Est-ce que le copywriting rend riche ? Oui, 5 à 10% des copywriters que je connais sont riches (au sens où ils gagnent plus de 10.000€ par mois).

40% d’entre eux gagnent un salaire correct (entre 4 et 6000€).
30% des copywriter français réussissent à facturer entre 1500 et 4000€ par mois.

Et le bas du panier, un copywriter sur quatre, lutte et a du mal à gagner 1500€/mois.

Sources :

Glassdoor annonce un salaire de copywriter annuel de 38699€ (soit 3013€/mois), mais Jobted indique que le salaire moyen d’un Copywriter est de 2 140 € net par mois (soit 32 200 € brut par an), soit 200 € (-9%) de moins que le salaire moyen en France.

Apprendre le copywriting, c’est facile.
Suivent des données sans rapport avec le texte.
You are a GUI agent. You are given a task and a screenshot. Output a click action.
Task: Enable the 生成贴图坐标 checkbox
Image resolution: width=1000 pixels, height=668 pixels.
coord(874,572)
Bien en vivre, c’est plus compliqué… et réservé à ceux qui vont vraiment travailler et investir temps et argent dans le processus.

Ne tombez donc pas dans le panneau : les copywriters célèbres que vous voyez en ligne sur Linkedin ou Tiktok sont souvent dans le top 10%. Ils maîtrisent le copywriting, et savent aussi très bien se vendre et assurer leur personal branding.

Ce qui fait la différence de salaire entre un bon copywriter et un mauvais ? Le talent naturel (un peu), le travail et l’engagement (beaucoup), et le type de spécialisation dans le copywriting.

Saviez-vous qu’il existait différents types de copywriters ?

III] Les 3 différents types de copywriters

En réalité, il existe bien plus de types de copywriters. Je décide d’exclure les copywriters SEO, qui sont plus des rédacteurs. J’exclus aussi de ma définition les copywriters qui doivent écrire des fiches produits. Pourquoi ? Pour me concentrer sur les 3 types de copywriters qui gagnent bien leur vie.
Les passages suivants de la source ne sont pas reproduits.